Marcus - posted on 03/13/2014 ( 1 mom has responded )
I would firstly like to know if its ok for a dad to be on here in a 'moms group'?
Im having a moral dilemma. Being separated for 10 weeks at a time from my little girl, its very hard for me to grasp the fact that i have no control over my daughters life throughout this time. I have her every school holidays. 10 weeks in between is way too long to not spend time but we are in another state.
I'm very aware of our online world that exists today and the implications that it can have if children are not supervised at a young age whilst on the internet. There are so many crazy images and posts etc out there its scary. So... my first question is - what are you other moms advising your girls re. internet use? Do you have a 'safe' filter on or take other measurements to try and have a little control over their online world?
Secondly, my father is sick and in hospital in another state. I am visiting him at the moment and asked my daughter to FaceTime us today. she did. she then said she would send a video to him.
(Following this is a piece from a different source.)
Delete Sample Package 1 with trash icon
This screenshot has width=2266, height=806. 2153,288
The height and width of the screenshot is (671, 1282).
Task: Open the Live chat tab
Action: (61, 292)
I looked at it and she is miming a song and dancing, pretty harmless but at some stage she is dressed in a sports bra and dancing like a 30 yr old women suggestivly (obviously she is not aware of how this may look to other people and to her this is totally harmless) much like the dancing by older girls in barely any clothing in a lot of the music videos that are popular.
I want to ask her if she has sent this to anyone else - i want to explain to her that she needs to make sure she isn't sending this to boys as they might take it the wrong way - but at her age i don't think she will get it and i don't want to make this a negative thing - I'm worried that she might not reach out to me if i keep telling her about her actions and possible consequences. i know thats my job though. how would i explain to her about the dangers of a young girl online?
Unfortunately her mum is no help - as I've tried to explain to her mum my worries about online use but its no use. so lets not bring her mum into this conversation.